→ **Given passage**
----------------------------------------

Apk is a zip file (kinda)
$ unzip app.apk
Java / Dalvik bytecode
- Cannot be run by processor.
- Can be run by VM (JVM/DVM).
- DVM: code that your processor can run, takes Dalvik bytecode as input and executes intended behaviour.
- We use virtual machine so that the same code can run across multiple devices / architectures (DVM is custom).
- There is on security benefit to having a virtual machine.
Dalvik bytecode verifier
- Checks if the bytecode is well-formed.
- Dalvik is easy to disassemble.
- Therefore bad for the bad guys.
What can bad guys do then?
- You can still obfuscate (Reflection).
- You can also load code dynamically.
- Or use native code (no such thing as native code verifier, Google NaCl doesn't apply).
Dalvik bytecode
- Knows about OO concepts.
- Dest-to-src syntax.
- Types: V void, B byte, S short, C char, I int, Z boolean.
- Classes: L<fullyqualifiedclassname> (ex.: Landroid.content.Intent;).
- The bytecode is nicely split in "methods" (.smali files).
- Dalvik is register-based.
- Each method has its own register "frame".
- Methods' args are placed in the last registers of the frame.
- If a method is non-static, the first argument is "this".
Register frame
Consider a method s.t.
- it takes 3 arguments
- its register frame has 6 registers
The method will use
- Registers v0, v1, v2, v3, v4, v5
- Arguments are placed in v3, v4, v5
Register model
- Different from CPU registers.
- Not shared across methods.
- Can contain values and references though.
int pig(int x) {
return 2*x;
.method pig(I)I
.registers 3
mul-int/lit8 v0, v2, 0x2
return v0
.end method
int foo(int a, Peppa p) {
int b = p.pig(a);
return b;
.method foo(ILcom/mobisec/Peppa;)I
.registers 5
invoke-virtual {v4, v3}, Lcom/mobisec/Peppa;->pig(I)I
move-result v0
add-int v1, v3, v0
return v1
.end method
Dalvik instructions ~
; moving
const v5, 0x123
move v4, v5
; arithmetic
add-int v1, v3, v0
mul-int/lit8 v0, v2, 0x2
; invocation
invoke-virtual {v4, v3}, Lcom/mobisec/Peppa;->pig(I)I
invoke-static ...
invoke-{direct, super, interface} ...
; return
move-result v5
; set / get
iget, iget-object, ...
iput, iput-object, ...
sget, sput ... (for static fields)
; new object
new-instance v2, Lcom/mobisec/Peppa;
; control flow
if-ne v0, v1, :label\_a
goto :label\_b
; meta
Which component executes Dalvik?
In the past (uptil Android 4.4)
- DVM, libdvm.so
- When about to execute a method, compile and run it.
- Compilation is done "on-demand" (Just-in-time).

----------------------------------------

→ **Excerpted data**
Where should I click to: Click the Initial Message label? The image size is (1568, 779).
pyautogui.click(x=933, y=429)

----------------------------------------

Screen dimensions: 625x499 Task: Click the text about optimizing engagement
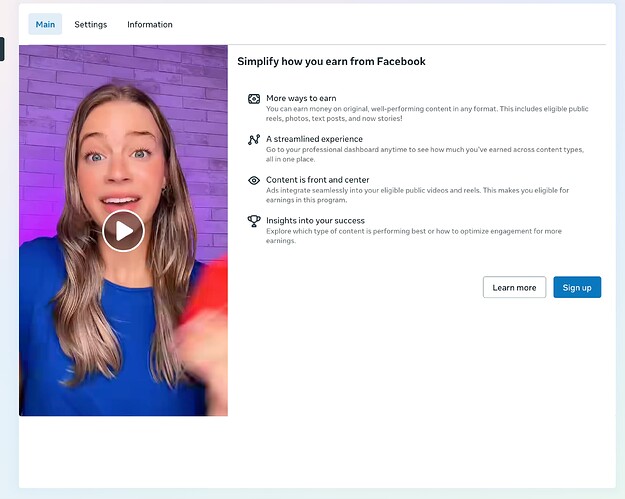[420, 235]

----------------------------------------

→ **Set exercise A**
Repeat the stretch of the Dalvik bytecode notes from "- Types: V void, B" through "Dalvik is register-based." word for word.
→ **Set exercise B**
Answer these questions from the Dalvik bytecode notes:
(i) Which letter stands for the boolean type?
(ii) How many registers does the method pig declare?
(iii) Up to which Android version did the DVM execute Dalvik?

→ **Solution A**
- Types: V void, B byte, S short, C char, I int, Z boolean.
- Classes: L<fullyqualifiedclassname> (ex.: Landroid.content.Intent;).
- The bytecode is nicely split in "methods" (.smali files).
- Dalvik is register-based.

→ **Solution B**
(i) Z
(ii) 3
(iii) Android 4.4